The notice also indicated that the insurance coverage was obtained in the amount of $85,500 for the house itself, $8,550 for personal property, and $8,550 for “other structures.”  The $855 premium for this insurance was paid from a real estate tax and insurance escrow account established with funds paid by Hickman with his monthly mortgage payments.

[5]           The complaint also alleged that Guaranty had failed to apply the amount it received from SAFECO/GICO to the Hickmans’ mortgage and failed to satisfy the mortgage.  Guaranty subsequently applied the insurance proceeds to the mortgage. 

[6]           Prior to Cretex, Minnesota followed the test outlined in the First Restatement that distinguished between “donee” and “creditor” beneficiaries.  Cretex, 342 N.W.2d at 138-39.  The Second Restatement eliminated this distinction in favor of a single category of “intended” beneficiaries.  Both “donee” and “creditor” beneficiaries are encompassed by the term “intended” beneficiaries.  Restatement (Second) of Contracts § 302, reporter’s note at 445.

[7]           Under the Second Restatement, the objective manifestation of intent controls, not the parties’ subjective intent.  13 Williston on Contracts § 37:8 at 68-69 (4th ed. 2000); Pub. Serv. Co. of N.H. v. Hudson Light & Power Dept., 938 F.2d 338, 342 (1st Cir. 1991); see also Johnson v. Holmes Tuttle Lincoln-Mercury, Inc., 325 P.2d 193, 197 (Cal. App. 2d Dist. 1958) (“The test for determining whether a contract was made for the benefit of a third person is whether an intent to benefit a third person appears from the terms of the contract.  If the terms of the contract necessarily require the promisor to confer a benefit on a third person, then the contract, and hence the parties thereto, contemplate a benefit to the third person.”) (citations omitted).

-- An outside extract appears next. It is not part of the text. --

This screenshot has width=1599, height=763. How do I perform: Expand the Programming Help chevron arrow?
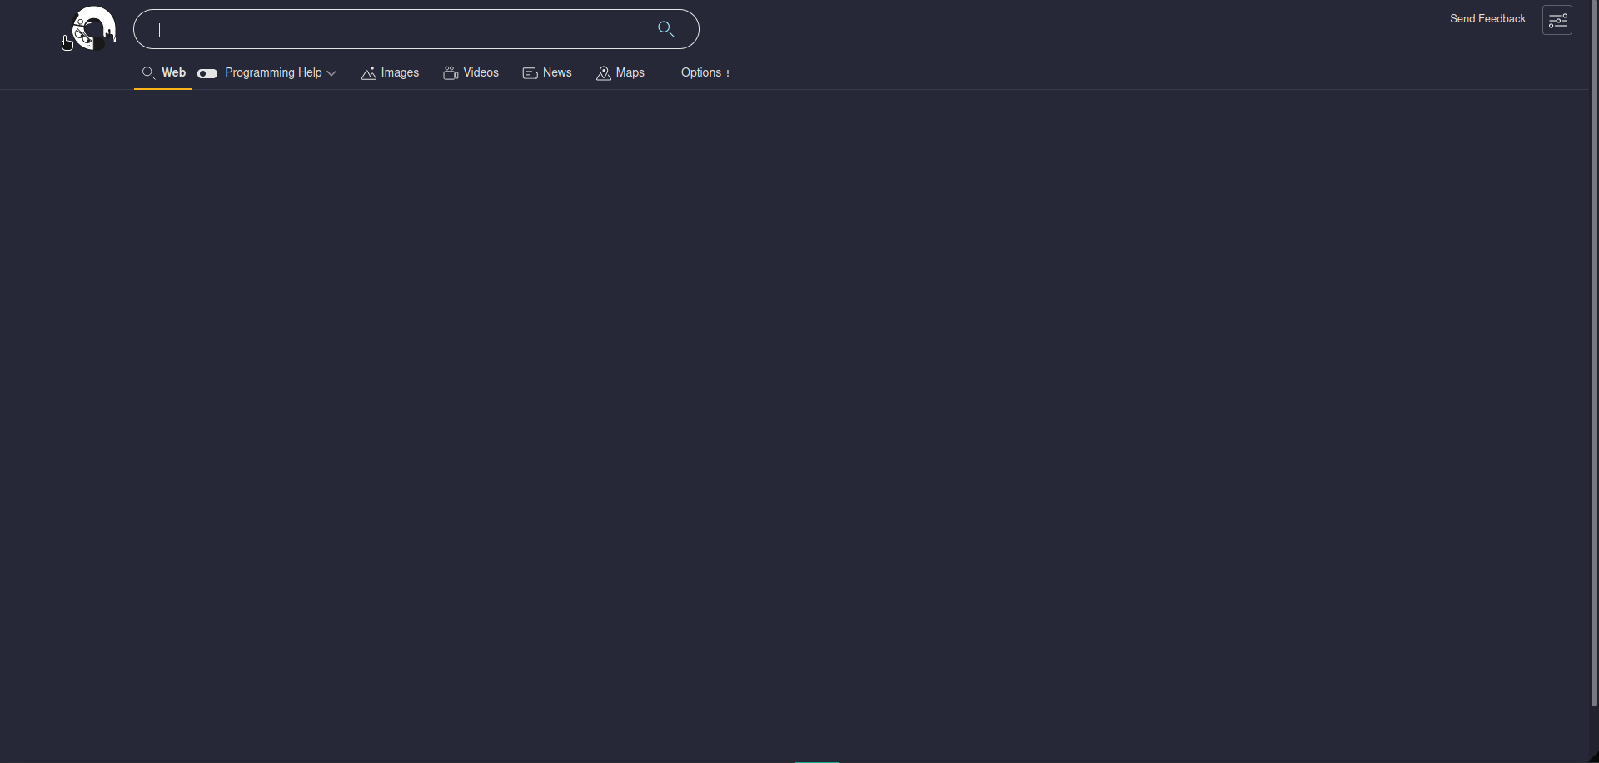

[8]               These policy provisions illustrate that performance under the policy is rendered, at least in part, directly to Hickman.  Therefore, the respondent and the court of appeals, reasoning that Hickman is not a third-party beneficiary because performance is not rendered directly to him under the insurance policy, are factually incorrect.  See Hickman, 2004 WL 1828870, at *5.  In addition, this argument is not legally sound because performance need not be rendered directly to the intended beneficiary.  Restatement (Second) of Contracts § 302, cmt. a (“neither promisee nor beneficiary is necessarily the person to whom performance is to be rendered, the person who will receive economic benefit, or the person who furnished the consideration”); see also Stowe v. Smith, 441 A.2d 81, 83 (Conn. 1981) (stating that “[c]ontracts for the benefit of a third party are enforceable without any requirement that the promisor’s performance be rendered directly to the intended beneficiary.”); Williston § 37:7 at 55.  In Buchman Plumbing Co. v. Regents of the University of Minnesota, 298 Minn. 328, 335, 215 N.W.2d 479, 484 (1974), applying the First Restatement test we stated that “if the performance is directly rendered to the promisee, the third party who also may be benefited is an incidental beneficiary with no right of action,” but noted in a footnote that a comment to the first Restatement of Contracts “suggests that this distinction is not always determinative.”  Buchman Plumbing Co., 298 Minn. at 335 n.3, 215 N.W.2d at 484 n.3.